The following year, he made history, landing a modeling contract as the first face of MAC Cosmetics’ Viva Glam line. “It was very controversial. The concerns were from our retail partners who were shocked by the first images. The first VIVA Glam poster had RuPaul spelling the M with his legs spread,” Frank Toskan, cofounded of MAC, said. “We had customers that didn’t know what to make of it. But we needed a voice—and a very loud one—and he was it. There were questions in the beginning, but everybody applauded and celebrated us by the end.”

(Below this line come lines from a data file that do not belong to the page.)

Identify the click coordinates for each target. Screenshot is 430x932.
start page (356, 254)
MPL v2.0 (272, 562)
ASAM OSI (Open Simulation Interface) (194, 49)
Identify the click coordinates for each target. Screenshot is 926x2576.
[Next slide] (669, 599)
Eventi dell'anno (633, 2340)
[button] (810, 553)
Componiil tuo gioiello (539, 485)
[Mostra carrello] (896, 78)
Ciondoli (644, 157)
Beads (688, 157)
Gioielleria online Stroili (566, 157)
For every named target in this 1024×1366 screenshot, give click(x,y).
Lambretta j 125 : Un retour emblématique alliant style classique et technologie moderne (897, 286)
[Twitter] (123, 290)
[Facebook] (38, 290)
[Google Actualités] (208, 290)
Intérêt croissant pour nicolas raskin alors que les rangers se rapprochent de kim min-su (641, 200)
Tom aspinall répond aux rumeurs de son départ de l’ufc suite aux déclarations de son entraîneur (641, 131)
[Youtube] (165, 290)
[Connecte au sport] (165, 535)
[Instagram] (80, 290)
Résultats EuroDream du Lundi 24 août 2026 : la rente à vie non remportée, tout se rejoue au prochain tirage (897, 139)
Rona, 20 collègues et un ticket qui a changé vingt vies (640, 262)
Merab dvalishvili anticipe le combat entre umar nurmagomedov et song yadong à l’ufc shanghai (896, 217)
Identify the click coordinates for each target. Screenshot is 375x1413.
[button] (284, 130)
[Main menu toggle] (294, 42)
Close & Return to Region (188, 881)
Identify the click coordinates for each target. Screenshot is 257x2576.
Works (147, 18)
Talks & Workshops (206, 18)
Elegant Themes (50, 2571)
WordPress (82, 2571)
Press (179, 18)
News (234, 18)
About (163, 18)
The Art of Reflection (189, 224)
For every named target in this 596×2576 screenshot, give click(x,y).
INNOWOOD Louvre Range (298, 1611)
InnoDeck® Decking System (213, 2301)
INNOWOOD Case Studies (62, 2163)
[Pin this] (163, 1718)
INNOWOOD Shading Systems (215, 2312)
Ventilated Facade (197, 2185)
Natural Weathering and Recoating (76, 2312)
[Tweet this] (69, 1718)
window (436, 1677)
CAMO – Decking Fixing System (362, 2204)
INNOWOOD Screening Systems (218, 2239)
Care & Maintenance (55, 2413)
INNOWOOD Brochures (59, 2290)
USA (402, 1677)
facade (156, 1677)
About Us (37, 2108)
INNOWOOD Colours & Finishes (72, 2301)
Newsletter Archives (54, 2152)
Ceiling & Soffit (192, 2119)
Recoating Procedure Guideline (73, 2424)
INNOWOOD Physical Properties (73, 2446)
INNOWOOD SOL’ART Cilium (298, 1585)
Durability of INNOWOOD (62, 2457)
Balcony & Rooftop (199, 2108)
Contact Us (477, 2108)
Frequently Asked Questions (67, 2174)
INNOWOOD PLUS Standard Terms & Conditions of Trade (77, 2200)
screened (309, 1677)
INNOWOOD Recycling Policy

With Ru’s fame taking off, it was time to leave his club days behind, but not before a chance encounter on the dance floor in 1994 brought him to the love his life. “I met Georges on the dance floor at Limelight in New York City, the disco,” RuPaul said of meeting his now-husband Georges LeBar, a rancher who runs a 50-acre ranch in Wyoming and South Dakota, in a 2013 episode of OWN’s Oprah: Where Are They Now? “He was on the dance floor dancing like a manic. I had to go over and say, ‘What are you going through?'” he laughs. “And it’s also because he’s actually 6’7″, so he’s taller than I am—so of course I had to notice him.”

“He’s so kind and funny,” Ru said of the man he married in 2017 on the anniversary of the day they met in a 2015 interview with BuzzFeed. “I remember praying, ‘I want a sweet, sensitive man,’ and I got an Australian who’s just lovely.”

As he began racking up appearances in both TV and film—Sister, Sister, Ellen, The Brady Bunch Movie and To Wong Foo, Thanks For Everything, Julie Newmar, to name a few—he was given the opportunity to host a morning radio show on New York’s WKTU station in 1996, reuniting him with Club Kid Michelle Visage, his future Drag Race partner-in-crime and What’s the Tee? podcast co-host. “And one week, RuPaul walks in. And he sees me and he goes, ‘Of course it’s you. Who else would it be?’ That was ’96. I hadn’t seen him since ’92,” Visage recalled to EW. “It was like kismet, and that’s where everything started. It was obvious that this was the team.”

Around the same time, after his appearance at the 1995 VH1 Fashion and Music Awards had stolen the show, the network approached Benton and Bailey’s production company World of Wonder about creating a show. And in 1996, The RuPaul Show was born, making Ru national TV’s first openly gay talk show host, with Visage as his sidekick. The show lasted for 100 episodes, landing such high-profile guests like Cher, Diana Ross and NSYNC.

“The guests we got were all based on people who spoke to my sensibility. It wasn’t just people promoting a book or movie. We got Bea Arthur because we just wanted Bea Arthur,” Ru explained. “Diana Ross was my first guest, and she was a pinch-me moment. Cher was a pinch-me moment. They really all were.”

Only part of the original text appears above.